Examples of "good translation stories," said Dr. McInnes, a clinician/scientist himself, include the tumor necrosis factor (TNF) blocking story and the interleukin-1 (IL-1) story. The development of the TNF blocking therapies, which have had a major impact on the treatment of rheumatoid arthritis and other inflammatory diseases, followed "a series of basic science and clinical medicine iterations, initially in the infectious diseases world and eventually in immunology and rheumatology," he said.
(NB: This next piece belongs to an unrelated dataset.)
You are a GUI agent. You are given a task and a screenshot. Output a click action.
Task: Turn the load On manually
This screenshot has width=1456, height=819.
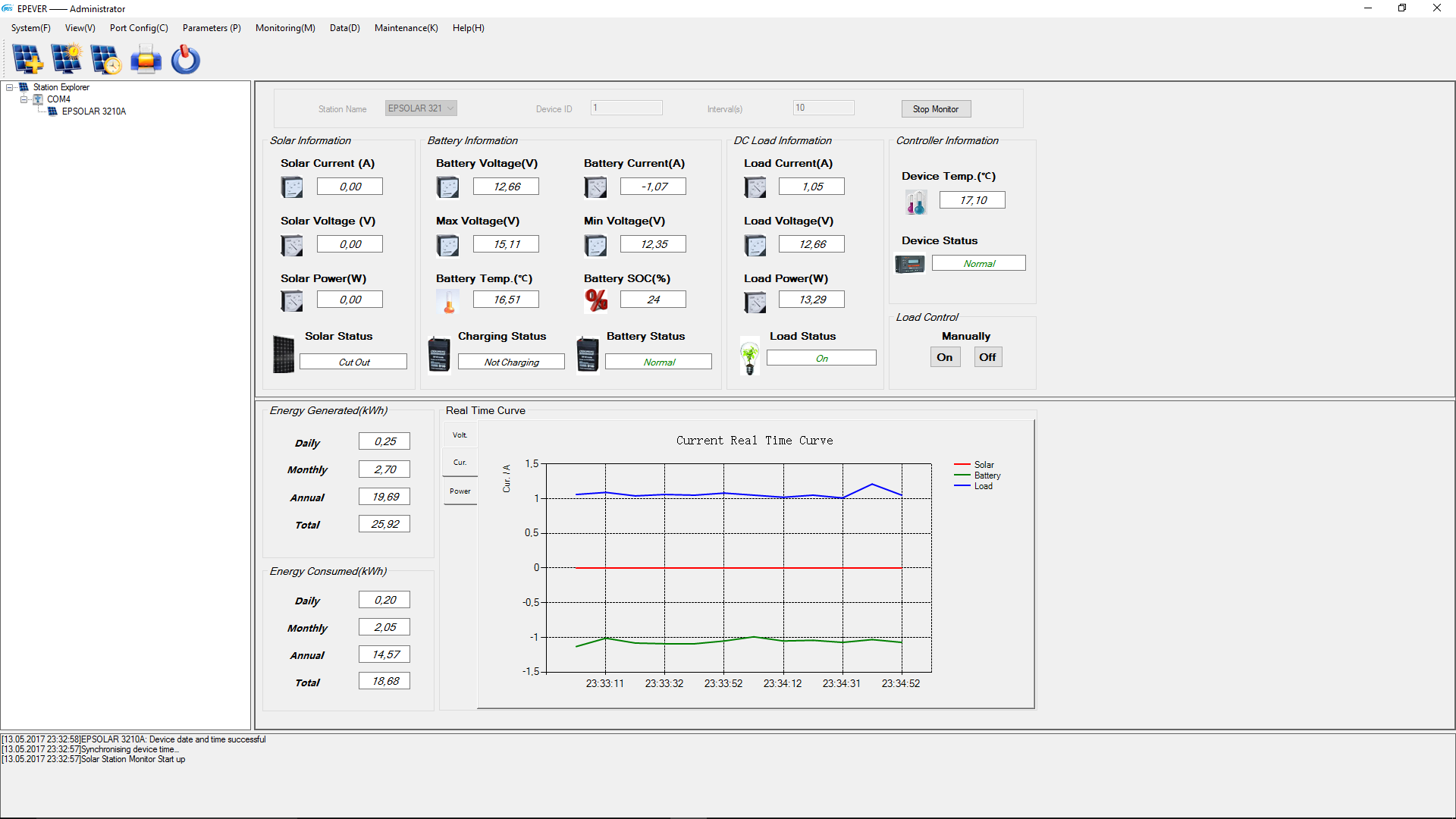coord(945,357)
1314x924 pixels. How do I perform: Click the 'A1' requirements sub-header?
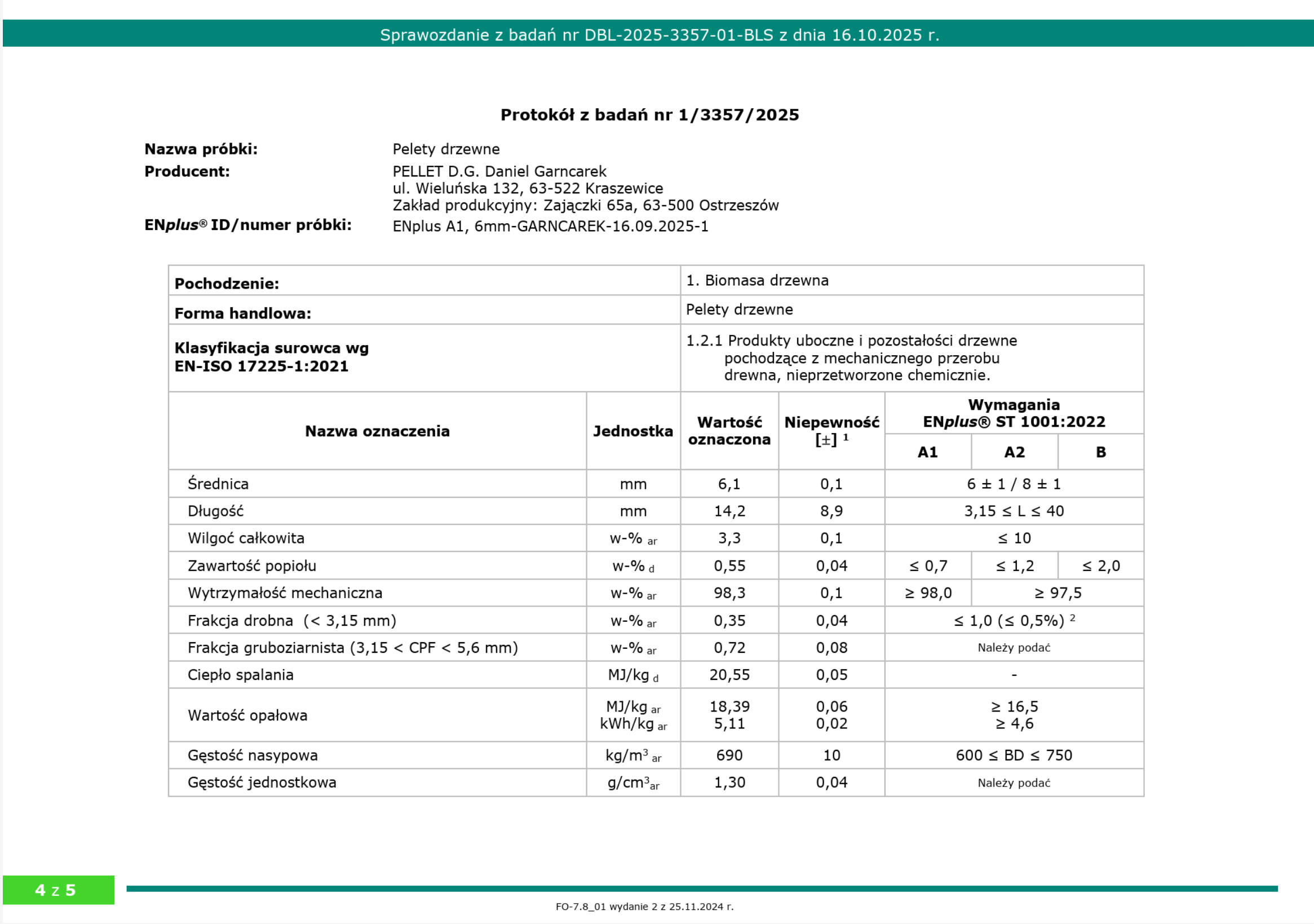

"The evolution of the IL-1 biology is an especially interesting translational story," Dr. McInnes acknowledged. Since it was first cloned in the 1980s, the cytokine family (IL-1a and IL-1b) was identified as a key player in regulating inflammatory processes. This led to the development of IL-1 inhibitors, which were tested primarily in rheumatoid arthritis, but with only modest success, he said. "But this helped investigators understand how IL-1 was synthesized and how its biology was regulated." Such insights eventually led to the development and testing of IL-1 directed agents such as anakinra and rilonacept in patients with hereditary autoinflammatory conditions and in nonhereditary inflammatory diseases associated with aberrant IL-1 signaling, including Mediterranean fever, Muckle-Wells syndrome, neonatal onset multisystem inflammatory disease, and gout. In turn, the efficacy of IL-1 blockade in the treatment of many of these conditions "has changed the understanding of these disorders," he said, and has led to investigation IL-1’s role in other diseases, including adult-onset Still’s disease and systemic juvenile idiopathic arthritis.

The IL-1 story is "elegant science" with respect to the back and forth between the lap and clinical correlates, Dr. McInnes explained. "Although it ultimately did not lead to a good rheumatoid arthritis treatment, the continual cross talk allowed relevance to be maintained and clinical pathology to direct the lab focus over time."

Despite the successes, the bench-to-bedside lag is real and sometimes inevitable given the actual and perceived separation between basic science and clinical research. One of the fundamental reasons for the schism, according to Dr. McInnes, is that scientists and clinicians often don’t share the same philosophy. "We have to be careful about generalizations but, from an academic point of view, a basic scientist is driven by trying to answer a legitimate scientific question: Why is the sky blue? Why are daffodils yellow? How does this chemical activate this target cell?" he said. "So in our area of autoimmune research, a basic scientist’s approach to cytokine research would be, ‘I’m just going to keep chasing down this molecule and its biological effects until I get the answer.’ "

The clinical investigator, on the other hand, "is trying to understand the complex matrix of events that lead to the pathology or disease state, so he or she may well rely on a basic scientific pathway for a certain period of time, but if it turns out that the pathway is really not involved in the disease pathogenesis after a period of investigation, the clinician will part company with that scientist." So while the scientist presses ahead trying to answer the basic scientific question, the clinician investigators will be driven by where the disease takes them, he said.

The separation between basic science and clinical investigation is not deliberate as much as it is circumstantial, according to rheumatologist Dr. Bruce Cronstein, director of the Clinical and Translational Science Institute at New York University. "Many bench researchers are not aware of whom to contact among their clinical colleagues to best obtain relevant collaboration, and clinicians are also unaware of whom to contact among their bench research colleagues," he said. Further, in the United States, "rewards for collaboration have not aligned well with the clinic requirements. Increasing pressure to maximize income [both personal and institutional] by seeing more patients has diminished the time for clinicians to collaborate by gathering extensive data about patients or biosamples," he said.